Kaag welcomed the airdrops, which she said were a "symbol of support for the civilians in Gaza" and a "testimony to our shared humanity."
"But it's a drop in the ocean, it is far from enough," said the former Dutch Finance Minister who was appointed in December following a Security Council resolution calling for "large-scale" aid for Gaza.
Asked about the main obstacles to delivering aid to the people of Gaza, Kaag pointed to the complicated border inspection process by the Israeli occupation forces.
"If everything goes through one or two crossings, it's harder to process. Verification checking takes time. There are cumbersome processes," she said.
Stephane Dujarric, the UN secretary-general's spokesperson, said that trucks arriving at the Rafah crossing on the Egypt-Gaza border must be unloaded after inspection and then reloaded, often onto smaller trucks.

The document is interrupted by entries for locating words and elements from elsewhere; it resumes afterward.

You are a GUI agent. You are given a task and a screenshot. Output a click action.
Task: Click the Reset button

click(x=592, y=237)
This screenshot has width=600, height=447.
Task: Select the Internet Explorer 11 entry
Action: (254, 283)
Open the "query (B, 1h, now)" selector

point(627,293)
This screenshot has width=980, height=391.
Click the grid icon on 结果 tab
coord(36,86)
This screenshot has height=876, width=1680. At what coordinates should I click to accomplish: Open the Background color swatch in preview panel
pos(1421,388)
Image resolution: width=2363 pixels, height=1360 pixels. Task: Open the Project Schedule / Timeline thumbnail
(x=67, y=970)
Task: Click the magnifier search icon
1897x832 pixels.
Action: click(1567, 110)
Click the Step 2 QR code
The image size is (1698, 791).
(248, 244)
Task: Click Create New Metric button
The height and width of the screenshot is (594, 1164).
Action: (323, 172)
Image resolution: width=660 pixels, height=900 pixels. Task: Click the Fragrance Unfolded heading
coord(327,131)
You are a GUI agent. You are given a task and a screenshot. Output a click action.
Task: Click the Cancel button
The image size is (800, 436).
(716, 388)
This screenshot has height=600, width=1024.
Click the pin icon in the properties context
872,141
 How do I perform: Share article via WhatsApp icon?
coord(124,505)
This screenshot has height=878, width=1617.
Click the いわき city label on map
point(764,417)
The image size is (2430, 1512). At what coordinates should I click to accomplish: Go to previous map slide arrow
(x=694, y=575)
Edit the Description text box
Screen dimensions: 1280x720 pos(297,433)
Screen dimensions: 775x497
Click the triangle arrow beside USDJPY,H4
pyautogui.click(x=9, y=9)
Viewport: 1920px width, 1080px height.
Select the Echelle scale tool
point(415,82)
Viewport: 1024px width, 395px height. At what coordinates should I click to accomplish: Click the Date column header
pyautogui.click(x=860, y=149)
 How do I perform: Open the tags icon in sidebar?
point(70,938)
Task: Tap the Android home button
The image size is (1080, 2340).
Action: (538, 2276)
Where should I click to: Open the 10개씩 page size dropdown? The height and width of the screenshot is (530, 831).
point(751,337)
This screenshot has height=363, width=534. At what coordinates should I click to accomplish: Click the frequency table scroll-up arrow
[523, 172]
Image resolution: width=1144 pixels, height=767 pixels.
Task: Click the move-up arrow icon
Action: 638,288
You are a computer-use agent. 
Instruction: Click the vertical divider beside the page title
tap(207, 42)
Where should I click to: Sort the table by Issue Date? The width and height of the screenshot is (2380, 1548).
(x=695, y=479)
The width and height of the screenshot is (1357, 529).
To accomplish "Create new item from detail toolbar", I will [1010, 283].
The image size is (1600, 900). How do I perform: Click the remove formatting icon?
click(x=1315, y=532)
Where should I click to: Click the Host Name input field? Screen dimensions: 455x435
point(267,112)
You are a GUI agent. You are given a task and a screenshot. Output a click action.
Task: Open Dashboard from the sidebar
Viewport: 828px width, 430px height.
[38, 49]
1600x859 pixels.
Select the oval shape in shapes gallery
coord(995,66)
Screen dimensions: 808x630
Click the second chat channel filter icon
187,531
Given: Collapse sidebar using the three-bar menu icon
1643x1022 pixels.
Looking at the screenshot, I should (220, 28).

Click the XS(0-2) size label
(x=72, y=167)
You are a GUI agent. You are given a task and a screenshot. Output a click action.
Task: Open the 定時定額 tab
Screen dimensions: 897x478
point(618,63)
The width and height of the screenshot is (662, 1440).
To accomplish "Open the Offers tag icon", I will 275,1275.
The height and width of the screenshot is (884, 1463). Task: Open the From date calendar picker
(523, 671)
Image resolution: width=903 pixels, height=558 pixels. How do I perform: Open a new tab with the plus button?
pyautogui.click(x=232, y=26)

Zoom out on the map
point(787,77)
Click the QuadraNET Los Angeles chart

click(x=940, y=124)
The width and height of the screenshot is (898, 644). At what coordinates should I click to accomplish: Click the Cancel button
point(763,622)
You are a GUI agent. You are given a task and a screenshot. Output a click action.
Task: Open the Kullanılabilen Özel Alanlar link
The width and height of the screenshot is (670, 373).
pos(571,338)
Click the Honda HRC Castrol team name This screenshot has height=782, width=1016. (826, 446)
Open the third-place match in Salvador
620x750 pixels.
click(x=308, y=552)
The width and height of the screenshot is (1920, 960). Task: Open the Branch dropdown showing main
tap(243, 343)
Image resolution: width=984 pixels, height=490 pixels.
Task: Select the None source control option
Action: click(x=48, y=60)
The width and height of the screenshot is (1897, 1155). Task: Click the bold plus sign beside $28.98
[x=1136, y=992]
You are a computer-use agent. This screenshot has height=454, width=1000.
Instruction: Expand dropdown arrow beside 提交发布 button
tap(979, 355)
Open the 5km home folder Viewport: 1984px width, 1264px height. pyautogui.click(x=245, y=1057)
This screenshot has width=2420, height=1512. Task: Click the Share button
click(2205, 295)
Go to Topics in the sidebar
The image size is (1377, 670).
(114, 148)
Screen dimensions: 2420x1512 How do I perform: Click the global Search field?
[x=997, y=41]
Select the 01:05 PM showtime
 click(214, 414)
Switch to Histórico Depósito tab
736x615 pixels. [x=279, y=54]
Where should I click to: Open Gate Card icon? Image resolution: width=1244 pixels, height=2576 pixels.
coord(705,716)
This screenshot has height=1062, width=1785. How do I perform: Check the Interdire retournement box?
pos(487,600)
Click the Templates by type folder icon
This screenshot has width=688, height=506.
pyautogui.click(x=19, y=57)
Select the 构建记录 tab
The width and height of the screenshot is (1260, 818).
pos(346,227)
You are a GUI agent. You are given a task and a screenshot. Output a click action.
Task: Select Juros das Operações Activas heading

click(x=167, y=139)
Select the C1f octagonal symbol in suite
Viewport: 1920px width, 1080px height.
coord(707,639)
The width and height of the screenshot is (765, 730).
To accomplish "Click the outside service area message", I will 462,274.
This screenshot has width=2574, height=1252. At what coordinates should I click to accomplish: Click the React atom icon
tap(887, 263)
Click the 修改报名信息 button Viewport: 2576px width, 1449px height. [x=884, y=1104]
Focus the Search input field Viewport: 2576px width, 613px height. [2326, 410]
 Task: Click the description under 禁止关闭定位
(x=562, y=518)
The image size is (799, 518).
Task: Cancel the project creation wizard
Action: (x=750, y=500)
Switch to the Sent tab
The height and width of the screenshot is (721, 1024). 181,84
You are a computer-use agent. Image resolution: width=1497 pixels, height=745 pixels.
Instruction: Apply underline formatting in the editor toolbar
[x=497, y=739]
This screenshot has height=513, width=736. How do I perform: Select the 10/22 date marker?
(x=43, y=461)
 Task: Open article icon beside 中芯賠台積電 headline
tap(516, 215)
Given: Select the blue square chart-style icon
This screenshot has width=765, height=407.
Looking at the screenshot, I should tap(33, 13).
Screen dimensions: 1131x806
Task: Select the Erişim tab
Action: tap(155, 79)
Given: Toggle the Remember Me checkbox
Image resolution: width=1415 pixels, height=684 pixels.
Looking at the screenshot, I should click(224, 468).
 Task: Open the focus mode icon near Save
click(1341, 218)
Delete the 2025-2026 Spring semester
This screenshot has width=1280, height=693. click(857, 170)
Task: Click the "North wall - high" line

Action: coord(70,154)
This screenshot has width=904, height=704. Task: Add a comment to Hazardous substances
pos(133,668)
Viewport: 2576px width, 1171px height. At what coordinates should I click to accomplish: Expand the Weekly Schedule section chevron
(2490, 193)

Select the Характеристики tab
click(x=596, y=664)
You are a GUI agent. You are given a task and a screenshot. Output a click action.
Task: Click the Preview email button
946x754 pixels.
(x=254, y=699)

"And then we need to find ways to distribute it; we need to find ways to facilitate that distribution in many areas, which requires the security coordination with the Israeli forces," he added.
'Israel' using starvation tactic in Gaza to destroy food system: UN
Earlier on Thursday, a UN expert warned that the Israeli occupation was destroying Gaza's food system as part of a larger "starvation campaign".
According to Reuters, in a speech to the UN Human Rights Council, Michael Fakhri, UN Special Rapporteur on the Right to Food, asserted that the UN was "doing nothing" as "unbearable" images surfaced from Gaza.
Aid authorities have warned of a potential famine, while hospitals in the besieged Strip's remote northern region report that children are dying of starvation.
Fakhri told the council that "Israel has mounted a starvation campaign against the Palestinian people in Gaza," adding that this included fishermen.